*Activity:*
Reproduce the data below in full. Nothing should differ from the original.
----
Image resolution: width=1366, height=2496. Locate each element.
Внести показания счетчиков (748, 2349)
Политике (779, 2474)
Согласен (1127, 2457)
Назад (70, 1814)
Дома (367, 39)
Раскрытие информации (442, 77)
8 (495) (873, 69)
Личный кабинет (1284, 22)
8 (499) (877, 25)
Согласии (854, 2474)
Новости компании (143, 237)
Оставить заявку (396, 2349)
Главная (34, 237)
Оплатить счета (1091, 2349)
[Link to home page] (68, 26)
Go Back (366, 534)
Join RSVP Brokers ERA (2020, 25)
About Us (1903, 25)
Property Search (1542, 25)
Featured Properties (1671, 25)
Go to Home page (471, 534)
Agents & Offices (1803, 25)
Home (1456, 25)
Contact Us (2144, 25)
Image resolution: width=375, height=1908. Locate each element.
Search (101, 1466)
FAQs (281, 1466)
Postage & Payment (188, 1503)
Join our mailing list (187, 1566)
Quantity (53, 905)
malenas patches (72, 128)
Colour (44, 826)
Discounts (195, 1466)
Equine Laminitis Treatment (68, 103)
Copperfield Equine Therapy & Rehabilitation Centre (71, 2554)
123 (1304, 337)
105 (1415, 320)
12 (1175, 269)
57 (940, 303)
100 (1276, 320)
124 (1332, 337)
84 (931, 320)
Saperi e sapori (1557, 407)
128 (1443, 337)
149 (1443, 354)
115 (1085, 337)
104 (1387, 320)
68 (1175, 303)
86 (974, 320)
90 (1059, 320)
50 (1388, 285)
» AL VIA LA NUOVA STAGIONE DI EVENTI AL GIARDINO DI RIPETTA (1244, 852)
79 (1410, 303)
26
----
*Response below:*
Image resolution: width=1366, height=2496. Locate each element.
Внести показания счетчиков (748, 2349)
Политике (779, 2474)
Согласен (1127, 2457)
Назад (70, 1814)
Дома (367, 39)
Раскрытие информации (442, 77)
8 (495) (873, 69)
Личный кабинет (1284, 22)
8 (499) (877, 25)
Согласии (854, 2474)
Новости компании (143, 237)
Оставить заявку (396, 2349)
Главная (34, 237)
Оплатить счета (1091, 2349)
[Link to home page] (68, 26)
Go Back (366, 534)
Join RSVP Brokers ERA (2020, 25)
About Us (1903, 25)
Property Search (1542, 25)
Featured Properties (1671, 25)
Go to Home page (471, 534)
Agents & Offices (1803, 25)
Home (1456, 25)
Contact Us (2144, 25)
Image resolution: width=375, height=1908. Locate each element.
Search (101, 1466)
FAQs (281, 1466)
Postage & Payment (188, 1503)
Join our mailing list (187, 1566)
Quantity (53, 905)
malenas patches (72, 128)
Colour (44, 826)
Discounts (195, 1466)
Equine Laminitis Treatment (68, 103)
Copperfield Equine Therapy & Rehabilitation Centre (71, 2554)
123 (1304, 337)
105 (1415, 320)
12 (1175, 269)
57 (940, 303)
100 (1276, 320)
124 (1332, 337)
84 (931, 320)
Saperi e sapori (1557, 407)
128 (1443, 337)
149 (1443, 354)
115 (1085, 337)
104 (1387, 320)
68 (1175, 303)
86 (974, 320)
90 (1059, 320)
50 (1388, 285)
» AL VIA LA NUOVA STAGIONE DI EVENTI AL GIARDINO DI RIPETTA (1244, 852)
79 (1410, 303)
26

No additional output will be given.